With the Olympic mountains in the background, Boeing’s 777x lifts off from Paine Field on its first flight, to Boeing Field in Seattle, on Jan. 25, 2020, in Everett, Washington. (Andy Bronson / The Herald)

With the Olympic mountains in the background, Boeing’s 777x lifts off from Paine Field on its first flight, to Boeing Field in Seattle, on Jan. 25, 2020, in Everett, Washington. (Andy Bronson / The Herald)

1 dead, dozens injured after turbulence on Boeing plane

A Singapore Airlines flight from London was diverted to Bangkok, where more than 70 people were being treated for injuries.

By Claire Moses and Muktita Suhartono / © 2024 The New York Times Company

LONDON — A 73-year-old man from Britain died and dozens of people were injured after a plane encountered “sudden extreme turbulence” about 10 hours into a flight from London to Singapore, officials said Tuesday.

The plane, a Boeing 777-300ER operated by Singapore Airlines, was diverted to Bangkok, the airline said in a statement, and landed at 3:45 p.m. local time Tuesday.

In all, 71 people, including passengers and crew members, were injured, a hospital in Bangkok said. The hospital, Samitivej Srinakarin, said that of the 71 people from the flight who were being treated in its medical network, six were injured seriously. It listed four of the injured as being from Britain, with three from Malaysia, two from New Zealand and one each from Ireland, Spain and the United States. Other victims’ nationalities were not known.
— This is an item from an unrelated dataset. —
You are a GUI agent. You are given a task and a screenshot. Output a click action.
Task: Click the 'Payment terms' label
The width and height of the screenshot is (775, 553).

The remaining passengers and crew were examined and treated at Suvarnabhumi Airport in Bangkok, the airline said. Singapore’s Ministry of Transport said it was examining the episode and would send investigators to Bangkok, and the National Transportation Safety Board in the United States said it would send a representative and four technical advisers to help. The Thai prime minister said his government would “assist with everything necessary for the injured.”

The man died aboard the flight, said Kittipong Kittikachorn, director of Bangkok’s airport, without identifying him by name or giving a cause of death. The man’s wife was injured and taken to a hospital, Kittipong said.
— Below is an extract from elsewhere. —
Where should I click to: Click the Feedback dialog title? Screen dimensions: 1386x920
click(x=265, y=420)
The average flight time of that route is just under 13 hours. Kittipong said at a news conference he went onto the airplane after it landed and described the scene as “a mess.”

The flight, SQ321, took off from Heathrow at 10:38 p.m. local time Monday with 211 passengers and 18 crew members. The airline said it encountered turbulence over the Irrawaddy Basin in Myanmar, at 37,000 feet. Data on Flight Radar 24, a website that compiles public information about flights, appears to show that about 10 hours after takeoff, it went from 37,000 feet to an altitude of roughly 31,000 feet in only a few minutes.

The pilot declared a medical emergency and diverted the flight to Bangkok.

About 100 passengers who were not injured were to be flown to Singapore on Tuesday, Kittipong said. He described them as being in a state of shock.

It’s unclear what caused the episode. As the plane traveled across Myanmar, satellite data showed a strong storm beginning to form and bubble into the higher elevations, suggesting the atmosphere in the region was becoming unstable. The plane was also moving toward other storms developing along the coast of Myanmar.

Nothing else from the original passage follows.